Example: sparsify_point_set

This example outputs a subset of the input points so that the squared distance between any two points is greater than or equal to 0.4.

#include <gudhi/sparsify_point_set.h>
#include <CGAL/Epick_d.h>
#include <CGAL/Random.h>
#include <iostream>
#include <vector>
#include <iterator>
int main(void) {
typedef CGAL::Epick_d<CGAL::Dimension_tag<4> > K;
typedef typename K::Point_d Point_d;
CGAL::Random rd;
std::vector<Point_d> points;
for (int i = 0; i < 500; ++i)
points.push_back(Point_d(rd.get_double(-1., 1), rd.get_double(-1., 1),
rd.get_double(-1., 1), rd.get_double(-1., 1)));
K k;
std::vector<Point_d> results;
Gudhi::subsampling::sparsify_point_set(k, points, 0.4, std::back_inserter(results));
std::clog << "Before sparsification: " << points.size() << " points.\n";
std::clog << "After sparsification: " << results.size() << " points.\n";
return 0;
}

Example: choose_n_farthest_points

This example outputs a subset of 100 points obtained by González algorithm, starting with a random point.

#include <gudhi/choose_n_farthest_points.h>
#include <CGAL/Epick_d.h>
#include <CGAL/Random.h>
#include <iostream>
#include <vector>
#include <iterator>
int main(void) {
typedef CGAL::Epick_d<CGAL::Dimension_tag<4> > K;
typedef typename K::Point_d Point_d;
CGAL::Random rd;
std::vector<Point_d> points;
for (int i = 0; i < 500; ++i)
points.push_back(Point_d(rd.get_double(-1., 1), rd.get_double(-1., 1),
rd.get_double(-1., 1), rd.get_double(-1., 1)));
K k;
std::vector<Point_d> results;
Gudhi::subsampling::choose_n_farthest_points(k.squared_distance_d_object(), points, 100,
std::back_inserter(results));
std::clog << "Before sparsification: " << points.size() << " points.\n";
std::clog << "After sparsification: " << results.size() << " points.\n";
return 0;
}

Example: pick_n_random_points

This example outputs a subset of 100 points picked randomly.

#include <gudhi/pick_n_random_points.h>
#include <CGAL/Epick_d.h>
#include <CGAL/Random.h>
#include <iostream>
#include <vector>
#include <iterator>
int main(void) {
typedef CGAL::Epick_d<CGAL::Dimension_tag<4> > K;
typedef typename K::Point_d Point_d;
CGAL::Random rd;
std::vector<Point_d> points;
for (int i = 0; i < 500; ++i)
points.push_back(Point_d(rd.get_double(-1., 1), rd.get_double(-1., 1),
rd.get_double(-1., 1), rd.get_double(-1., 1)));
K k;
std::vector<Point_d> results;
Gudhi::subsampling::pick_n_random_points(points, 100, std::back_inserter(results));
std::clog << "Before sparsification: " << points.size() << " points.\n";
std::clog << "After sparsification: " << results.size() << " points.\n";
return 0;
}

Enumeration Type Documentation

◆ anonymous enum

anonymous enum : std::size_t
Enumerator
random_starting_point 

Argument for choose_n_farthest_points to indicate that the starting point should be picked randomly.

Function Documentation

◆ choose_n_farthest_points()

template<typename Distance , typename Point_range , typename PointOutputIterator , typename DistanceOutputIterator = Null_output_iterator>
void Gudhi::subsampling::choose_n_farthest_points ( Distance  dist,
Point_range const &  input_pts,
std::size_t  final_size,
std::size_t  starting_point,
PointOutputIterator  output_it,
DistanceOutputIterator  dist_it = {} 
)

Subsample by a greedy strategy of iteratively adding the farthest point from the current chosen point set to the subsampling.

The iteration starts with the landmark starting point or, if starting point==random_starting_point, with a random landmark.

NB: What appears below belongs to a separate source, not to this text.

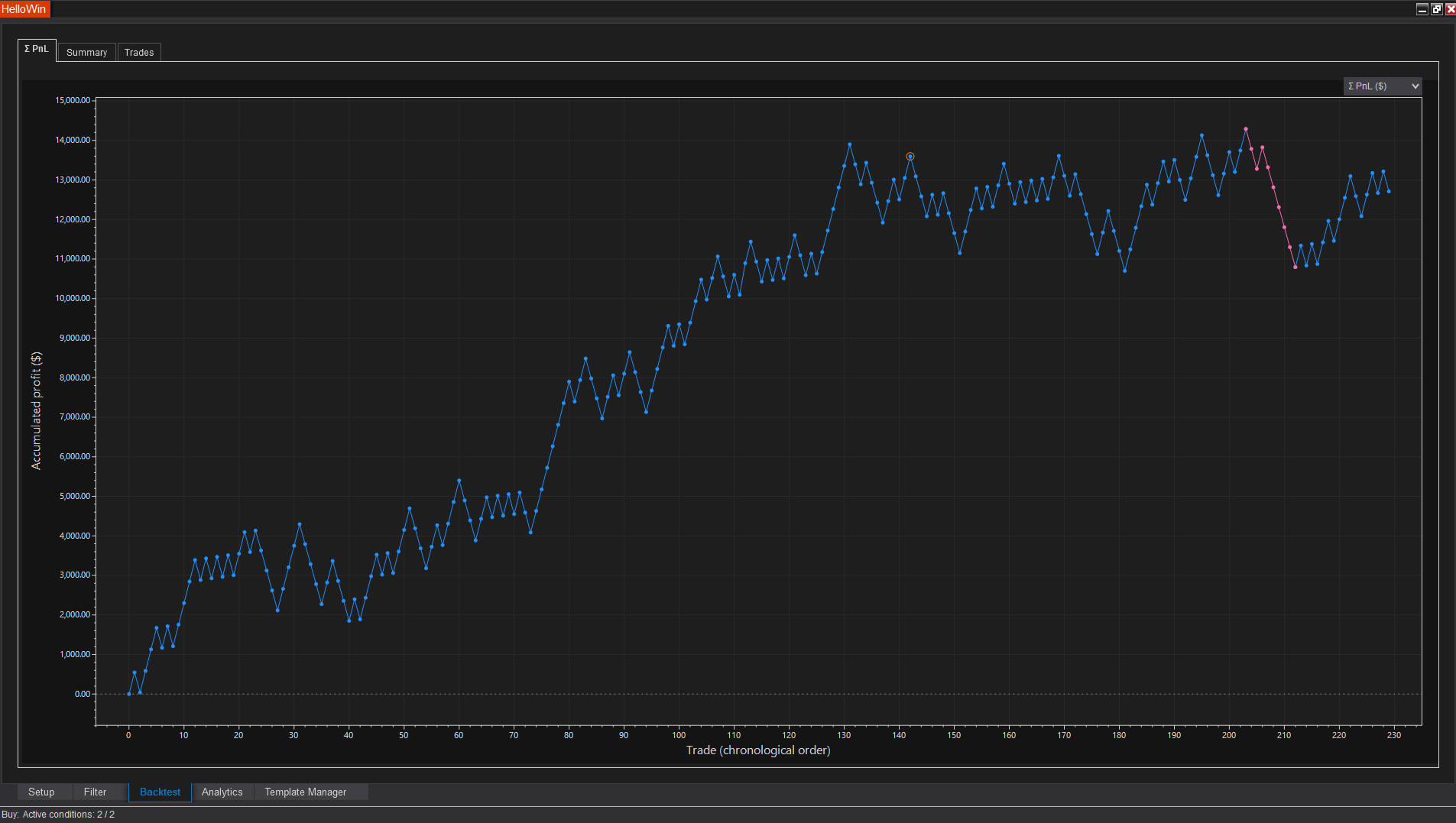Restore down the HelloWin window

It chooses final_size points from a random access range input_pts (or the number of distinct points if final_size is larger) and outputs them in the output iterator output_it. It also outputs the distance from each of those points to the set of previous points in dist_it.

Template Parameters
Distancemust provide an operator() that takes 2 points (value type of the range) and returns their distance (or some more general proximity measure) as a double.
Point_rangeRandom access range of points.
PointOutputIteratorOutput iterator whose value type is the point type.
DistanceOutputIteratorOutput iterator for distances.
Parameters
[in]distA distance function.
[in]input_ptsThe input points.
[in]final_sizeThe size of the subsample to compute.
[in]starting_pointThe seed in the farthest point algorithm.
[out]output_itThe output iterator for points.
[out]dist_itThe optional output iterator for distances.
Warning
Older versions of this function took a CGAL kernel as argument. Users need to replace k with k.squared_distance_d_object() in the first argument of every call to choose_n_farthest_points.
Examples:
Subsampling/example_choose_n_farthest_points.cpp, Subsampling/example_custom_distance.cpp, Witness_complex/example_strong_witness_complex_off.cpp, Witness_complex/example_witness_complex_off.cpp, Witness_complex/example_witness_complex_sphere.cpp, Witness_complex/strong_witness_persistence.cpp, and Witness_complex/weak_witness_persistence.cpp.

◆ pick_n_random_points()

template<typename Point_container , typename OutputIterator >
void Gudhi::subsampling::pick_n_random_points ( Point_container const &  points,
std::size_t  final_size,
OutputIterator  output_it 
)

Subsample a point set by picking random vertices.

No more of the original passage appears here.